One of the main benefits of computational reflection is to allow a clear and disciplined separation of concerns between base- and meta-level functionality [2]. However, widely used reflective software architectures do not enforce this separation, allowing undisciplined cross-level interaction. This brings several drawbacks to the development of reflective applications.
If it is possible for a base-level object to directly use features of meta-objects, the developers of the base-level object may be tempted to do so, and this will harden the evolution of the application, because meta-objects will not be easily replaceable.
Allowing direct access to meta-objects, from the base level or from the meta level itself, can also make it impossible to use the meta level to implement robust security mechanisms.
We have considered these issues during the design of the Meta-Object Protocol (MOP) of Guaranį [4,6]. The present paper relates each design decision with the reasoning and the requirements associated with them, such as security, reliability, adaptability and ease of maintenance.

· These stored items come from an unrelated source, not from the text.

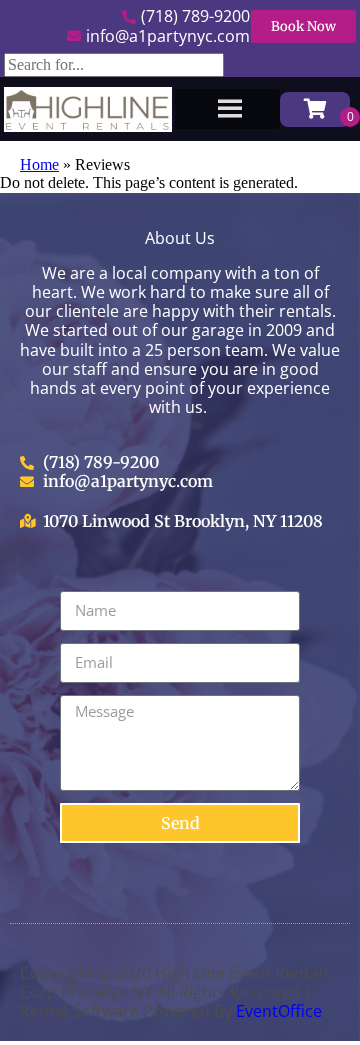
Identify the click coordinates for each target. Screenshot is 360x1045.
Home (39, 164)
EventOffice (279, 1011)
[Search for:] (114, 64)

Even though Guaranį is currently implemented in Java TM, the design of its MOP, and, particularly, the arguments presented in this paper, are not limited to this programming language. The main contribution of this paper is to provide guidelines for the design of other MOPs, so that they can benefit from the security issues learnt from our experiences during the design and implementation of Guaranį.
In Section 2, we shortly describe a simplified meta-object protocol and show that it satisfies the requirements presented. Section 3 introduces reconfiguration mechanisms, designed in a way that does not violate the presented security concerns. Section 4 concludes the paper.